The nurse is concerned about a coworker who she suspects is abusing amphetamines. Which behavior best validates the nurse’s concern?
a. Frantic, excited speech
b. Poor attention to detail
c. Poor personal hygiene
d. Insatiable hunger
ANS: A
Excited speech, euphoric behavior, increased alertness, and anorexia are indications of abuse of amphetamines.
Why do many people who abuse Cannabis (marijuana) rationalize their use?
a. Cannabis sedates them.
b. Cannabis expands their senses.
c. Cannabis heightens sexual pleasure.
d.
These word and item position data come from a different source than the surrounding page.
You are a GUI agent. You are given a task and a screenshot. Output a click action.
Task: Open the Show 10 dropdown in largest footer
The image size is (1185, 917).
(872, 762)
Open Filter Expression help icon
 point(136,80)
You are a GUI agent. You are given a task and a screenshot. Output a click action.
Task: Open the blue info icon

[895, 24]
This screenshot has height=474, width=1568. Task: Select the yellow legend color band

Cannabis may be obtained legally for therapeutic purposes.
ANS: B
Many young people offer the increased sensitivity to sound, colors, and other environmental elements as a rationale for using the nonaddicting drug.
A patient is admitted after abusing an inhalant. Which safety precaution is most important for the nurse to take?
a. Check the patient’s temperature hourly.
b. Place the patient on seizure precautions.
c. Monitor carefully for changes in urine output.
d. Ensure that respiratory support equipment is present at the bedside.
ANS: D
Medical treatment and intervention for both hallucinogens and inhalants include provision of safety for the individual who may be experiencing a bad “trip.” Emergency measures may be necessary to provide respiratory support for an individual who has impaired gas exchange as a result of inhalants.